### Set problem A
Please copy out the section of the stay-at-home passage below that opens with the words "It has spurred" and closes with "good in it.".
### Set problem B
Extend the stay-at-home passage below, picking up right after its last sentence.

### Supplied passage
• • • •

It has spurred other changes which by now we're all too familiar with: social distancing (which wasn't a term anyone had ever heard at this time last year), layoffs, bar and restaurant closures, loss of income, panic-buying of toilet tissue, water and hand sanitizer...and now the 'stay at home' directives across America. Those vary from state to state.
I'm perfectly fine with that last item. Not being much of a socializer nowadays, I prefer spending time in the woods or on abandoned properties with my metal detector; its great exercise and I usually hunt alone anyway.
Motivation for this entry, though, came in the form of an opinion piece I read at 0400 this morning, written by a gal who is "grieving the life that was."
Grieving. Great sorrow over loss.
Instead of fretting and worrying over this period we're all going through, I prefer another approach:
Finding the good in it.
Period. That's it. If you can't find at least one good thing resultant of these times, you're not looking hard enough....or you're taking a great deal for granted.

• • • •

### Provided information
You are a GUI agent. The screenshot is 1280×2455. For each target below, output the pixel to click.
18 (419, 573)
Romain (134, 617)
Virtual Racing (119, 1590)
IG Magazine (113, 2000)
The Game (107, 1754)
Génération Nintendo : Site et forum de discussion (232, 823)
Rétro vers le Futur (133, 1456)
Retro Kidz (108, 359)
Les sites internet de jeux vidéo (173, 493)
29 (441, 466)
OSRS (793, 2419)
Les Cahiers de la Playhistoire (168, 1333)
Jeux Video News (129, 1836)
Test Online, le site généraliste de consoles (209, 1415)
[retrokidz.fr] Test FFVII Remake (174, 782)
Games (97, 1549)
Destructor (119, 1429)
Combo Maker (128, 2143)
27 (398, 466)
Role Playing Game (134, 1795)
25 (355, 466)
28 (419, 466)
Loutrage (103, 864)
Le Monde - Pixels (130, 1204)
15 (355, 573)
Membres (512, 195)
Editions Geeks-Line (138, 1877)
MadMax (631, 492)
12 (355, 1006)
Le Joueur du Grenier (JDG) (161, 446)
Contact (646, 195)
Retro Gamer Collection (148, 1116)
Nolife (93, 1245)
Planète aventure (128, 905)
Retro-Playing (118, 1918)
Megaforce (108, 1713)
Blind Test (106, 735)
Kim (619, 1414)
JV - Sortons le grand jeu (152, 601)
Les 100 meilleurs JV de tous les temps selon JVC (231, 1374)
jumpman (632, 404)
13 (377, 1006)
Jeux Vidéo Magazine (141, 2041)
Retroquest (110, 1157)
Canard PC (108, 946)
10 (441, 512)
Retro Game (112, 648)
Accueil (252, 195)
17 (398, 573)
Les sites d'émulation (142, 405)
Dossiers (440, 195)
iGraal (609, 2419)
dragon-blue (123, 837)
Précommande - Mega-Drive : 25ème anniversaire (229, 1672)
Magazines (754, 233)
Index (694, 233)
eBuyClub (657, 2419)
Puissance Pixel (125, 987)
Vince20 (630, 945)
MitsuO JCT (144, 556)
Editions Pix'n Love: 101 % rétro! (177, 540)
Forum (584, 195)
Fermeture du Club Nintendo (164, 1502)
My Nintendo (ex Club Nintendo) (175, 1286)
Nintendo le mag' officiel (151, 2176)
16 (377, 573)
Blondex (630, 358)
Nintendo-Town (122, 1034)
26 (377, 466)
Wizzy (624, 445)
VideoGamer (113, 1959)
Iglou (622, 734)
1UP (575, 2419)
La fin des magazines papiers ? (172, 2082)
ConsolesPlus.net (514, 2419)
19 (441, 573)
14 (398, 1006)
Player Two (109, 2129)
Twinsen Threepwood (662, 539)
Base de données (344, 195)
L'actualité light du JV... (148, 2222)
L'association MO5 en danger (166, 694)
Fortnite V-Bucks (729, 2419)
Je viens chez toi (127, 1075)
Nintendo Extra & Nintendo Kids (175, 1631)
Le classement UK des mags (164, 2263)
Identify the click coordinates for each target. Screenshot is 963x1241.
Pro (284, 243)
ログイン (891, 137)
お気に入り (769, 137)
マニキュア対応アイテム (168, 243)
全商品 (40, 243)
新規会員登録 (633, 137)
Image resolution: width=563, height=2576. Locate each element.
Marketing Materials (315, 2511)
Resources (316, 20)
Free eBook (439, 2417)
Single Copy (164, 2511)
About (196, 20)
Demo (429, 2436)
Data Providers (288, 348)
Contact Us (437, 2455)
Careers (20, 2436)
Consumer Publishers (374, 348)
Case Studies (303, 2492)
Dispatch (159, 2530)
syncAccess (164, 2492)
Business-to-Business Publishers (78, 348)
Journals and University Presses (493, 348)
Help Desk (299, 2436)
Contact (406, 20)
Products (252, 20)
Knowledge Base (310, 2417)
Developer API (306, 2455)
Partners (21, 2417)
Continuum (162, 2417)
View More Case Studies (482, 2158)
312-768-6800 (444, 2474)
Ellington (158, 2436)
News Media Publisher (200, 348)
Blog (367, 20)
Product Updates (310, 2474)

• • • •

### Exercise answer A
It has spurred other changes which by now we're all too familiar with: social distancing (which wasn't a term anyone had ever heard at this time last year), layoffs, bar and restaurant closures, loss of income, panic-buying of toilet tissue, water and hand sanitizer...and now the 'stay at home' directives across America. Those vary from state to state.
I'm perfectly fine with that last item. Not being much of a socializer nowadays, I prefer spending time in the woods or on abandoned properties with my metal detector; its great exercise and I usually hunt alone anyway.
Motivation for this entry, though, came in the form of an opinion piece I read at 0400 this morning, written by a gal who is "grieving the life that was."
Grieving. Great sorrow over loss.
Instead of fretting and worrying over this period we're all going through, I prefer another approach:
Finding the good in it.

### Exercise answer B
Being at home has given me more time with my redheaded angel of a wife. It's provided an opportunity to accomplish a few things here at Black Gold Homestead that would otherwise have been put off due to the 'distraction' of freedom to go other places and do other things. I'm saving money by not spending it. We prepped all our flower beds (we have a lot of them) for spring yesterday. I was able to re-mount a loft door on the back side of the barn and install a lock mechanism so it can't blow open again; with Stacy home, there was also someone here should I have fallen off the extension ladder...always a distinct possibility for yours truly. Sticks and small limbs got policed up and stacked for future pit fires. I even got to work on our future kitchen ceiling light, which will be made from the top half of an old door and adorned with six Mason jars as light globes. Let me tell you, it was a chore getting that heavy door down from the top half of the barn, where a previous owner in times past decided it should be used as loft flooring.
Lockdown has also illustrated the importance of being prepared for an event of this magnitude. Not being hard-core 'preppers', we were, however, more ready to face this challenge than most others.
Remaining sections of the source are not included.